If the low MCHC stems from chronic blood loss, the priority shifts to finding and addressing the source of bleeding, whether that’s a gastrointestinal ulcer, heavy menstrual periods, or another cause. For thalassemia or anemia of chronic disease, management focuses on the underlying condition itself, and treatment plans vary widely.
High MCHC caused by hereditary spherocytosis may not need aggressive treatment in mild cases, but moderate to severe cases sometimes require folic acid supplementation (to support the rapid production of replacement red blood cells) or, in more serious situations, surgical removal of the spleen, since that’s where many of the abnormal spherical cells get trapped and destroyed. For autoimmune hemolytic anemia, treatment targets the overactive immune response.
How MCHC Fits Into the Bigger Picture
MCHC is rarely interpreted on its own. It’s one piece of a puzzle that includes your red blood cell count, hemoglobin level, hematocrit, mean corpuscular volume (MCV, which measures cell size), and a blood smear that lets a technician visually inspect your red blood cells. Together, these values help classify anemia into categories: microcytic hypochromic (small, pale cells, typical of iron deficiency), normocytic normochromic (normal-sized cells with normal color, seen in acute blood loss or chronic disease), and macrocytic (large cells, associated with vitamin B12 or folate deficiency).

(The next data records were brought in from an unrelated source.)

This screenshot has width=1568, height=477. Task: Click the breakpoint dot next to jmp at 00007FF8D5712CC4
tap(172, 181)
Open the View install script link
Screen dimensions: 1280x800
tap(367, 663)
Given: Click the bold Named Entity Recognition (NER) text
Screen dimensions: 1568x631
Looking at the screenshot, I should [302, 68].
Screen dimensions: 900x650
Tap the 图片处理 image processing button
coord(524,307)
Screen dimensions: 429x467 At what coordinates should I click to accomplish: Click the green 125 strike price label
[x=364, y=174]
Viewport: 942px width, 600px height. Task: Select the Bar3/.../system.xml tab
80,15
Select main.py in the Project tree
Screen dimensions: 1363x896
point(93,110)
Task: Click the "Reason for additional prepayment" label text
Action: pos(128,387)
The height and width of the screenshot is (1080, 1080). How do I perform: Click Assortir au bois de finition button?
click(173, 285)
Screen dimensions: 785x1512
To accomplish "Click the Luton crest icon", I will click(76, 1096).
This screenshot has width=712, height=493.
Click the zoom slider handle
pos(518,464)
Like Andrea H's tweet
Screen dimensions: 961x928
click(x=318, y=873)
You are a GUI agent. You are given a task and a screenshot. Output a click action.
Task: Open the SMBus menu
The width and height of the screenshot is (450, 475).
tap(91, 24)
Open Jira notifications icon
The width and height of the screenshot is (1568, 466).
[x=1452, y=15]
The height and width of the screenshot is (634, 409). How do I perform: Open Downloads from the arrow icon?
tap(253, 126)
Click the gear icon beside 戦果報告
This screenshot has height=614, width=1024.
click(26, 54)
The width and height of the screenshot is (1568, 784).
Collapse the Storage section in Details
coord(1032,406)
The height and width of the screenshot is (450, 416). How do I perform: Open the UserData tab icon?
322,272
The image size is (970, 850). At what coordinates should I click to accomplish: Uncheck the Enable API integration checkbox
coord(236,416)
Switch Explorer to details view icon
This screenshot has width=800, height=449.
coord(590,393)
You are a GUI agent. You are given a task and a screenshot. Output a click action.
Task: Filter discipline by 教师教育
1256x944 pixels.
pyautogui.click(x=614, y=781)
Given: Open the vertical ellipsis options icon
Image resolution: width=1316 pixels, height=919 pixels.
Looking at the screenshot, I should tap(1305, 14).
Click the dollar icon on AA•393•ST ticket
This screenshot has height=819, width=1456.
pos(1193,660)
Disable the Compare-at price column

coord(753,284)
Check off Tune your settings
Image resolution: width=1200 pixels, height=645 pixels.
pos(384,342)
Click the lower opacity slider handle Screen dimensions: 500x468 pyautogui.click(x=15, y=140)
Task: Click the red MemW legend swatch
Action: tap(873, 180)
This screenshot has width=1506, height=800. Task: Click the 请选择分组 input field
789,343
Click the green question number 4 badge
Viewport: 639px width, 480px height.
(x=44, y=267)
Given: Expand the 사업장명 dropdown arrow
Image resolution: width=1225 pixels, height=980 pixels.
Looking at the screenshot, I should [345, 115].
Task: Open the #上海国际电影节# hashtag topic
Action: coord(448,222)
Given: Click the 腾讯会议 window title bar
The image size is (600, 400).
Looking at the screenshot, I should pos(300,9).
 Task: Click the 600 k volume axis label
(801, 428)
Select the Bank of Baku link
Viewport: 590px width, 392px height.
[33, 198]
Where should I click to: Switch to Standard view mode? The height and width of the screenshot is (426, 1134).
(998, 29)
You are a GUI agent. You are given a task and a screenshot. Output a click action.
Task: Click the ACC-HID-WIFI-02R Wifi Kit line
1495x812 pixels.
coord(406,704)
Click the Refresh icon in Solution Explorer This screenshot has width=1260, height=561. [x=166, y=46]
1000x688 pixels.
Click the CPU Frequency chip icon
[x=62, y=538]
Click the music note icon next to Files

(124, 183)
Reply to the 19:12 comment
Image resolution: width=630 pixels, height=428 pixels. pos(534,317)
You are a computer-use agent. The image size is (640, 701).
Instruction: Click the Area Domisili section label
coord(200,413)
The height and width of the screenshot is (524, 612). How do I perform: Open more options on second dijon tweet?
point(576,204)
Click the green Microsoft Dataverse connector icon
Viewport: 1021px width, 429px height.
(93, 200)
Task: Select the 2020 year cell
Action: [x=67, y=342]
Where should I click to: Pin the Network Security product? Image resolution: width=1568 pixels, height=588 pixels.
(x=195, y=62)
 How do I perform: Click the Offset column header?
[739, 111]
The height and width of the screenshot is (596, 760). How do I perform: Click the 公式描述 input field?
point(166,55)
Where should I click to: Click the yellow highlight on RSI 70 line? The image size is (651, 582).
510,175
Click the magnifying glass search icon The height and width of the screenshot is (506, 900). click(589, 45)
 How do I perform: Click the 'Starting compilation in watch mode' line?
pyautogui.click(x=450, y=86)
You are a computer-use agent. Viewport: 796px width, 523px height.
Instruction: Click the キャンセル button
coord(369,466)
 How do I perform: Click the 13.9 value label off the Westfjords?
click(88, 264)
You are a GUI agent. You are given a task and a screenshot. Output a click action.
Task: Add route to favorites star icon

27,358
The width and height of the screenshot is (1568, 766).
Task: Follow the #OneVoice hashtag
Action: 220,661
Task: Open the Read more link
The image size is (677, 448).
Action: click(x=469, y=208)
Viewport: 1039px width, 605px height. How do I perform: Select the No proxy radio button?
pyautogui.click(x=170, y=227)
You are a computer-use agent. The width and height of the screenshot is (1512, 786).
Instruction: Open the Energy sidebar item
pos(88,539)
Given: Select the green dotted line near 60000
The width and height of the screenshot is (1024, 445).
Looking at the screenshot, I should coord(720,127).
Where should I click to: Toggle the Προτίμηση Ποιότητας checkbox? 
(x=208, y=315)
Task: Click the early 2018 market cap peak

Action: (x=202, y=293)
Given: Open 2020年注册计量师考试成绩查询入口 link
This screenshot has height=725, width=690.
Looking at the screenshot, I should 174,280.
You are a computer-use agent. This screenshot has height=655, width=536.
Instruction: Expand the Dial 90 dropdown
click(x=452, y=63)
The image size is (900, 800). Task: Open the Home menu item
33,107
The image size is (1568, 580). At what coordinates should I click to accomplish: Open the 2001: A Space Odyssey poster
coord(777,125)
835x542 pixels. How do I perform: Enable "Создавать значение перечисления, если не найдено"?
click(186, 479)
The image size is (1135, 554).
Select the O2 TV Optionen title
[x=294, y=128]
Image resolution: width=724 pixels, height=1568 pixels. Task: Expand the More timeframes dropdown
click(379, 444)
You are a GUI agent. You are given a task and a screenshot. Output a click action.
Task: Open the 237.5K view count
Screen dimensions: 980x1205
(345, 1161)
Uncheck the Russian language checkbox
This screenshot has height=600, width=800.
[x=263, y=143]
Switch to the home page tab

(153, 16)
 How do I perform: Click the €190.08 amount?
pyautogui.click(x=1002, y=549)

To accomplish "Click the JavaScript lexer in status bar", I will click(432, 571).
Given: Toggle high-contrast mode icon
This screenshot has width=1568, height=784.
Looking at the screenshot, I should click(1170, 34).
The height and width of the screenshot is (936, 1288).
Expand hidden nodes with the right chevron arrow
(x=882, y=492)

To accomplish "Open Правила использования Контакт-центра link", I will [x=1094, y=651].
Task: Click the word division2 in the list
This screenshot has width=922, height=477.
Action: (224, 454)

If your MCHC shows up slightly outside the reference range with no symptoms and no other abnormal values, it may not signal anything clinically significant. A single borderline result can reflect normal biological variation, mild dehydration, or a lab artifact. A pattern of abnormal results across multiple tests, or a significant deviation from the normal range accompanied by symptoms, is what typically prompts further investigation.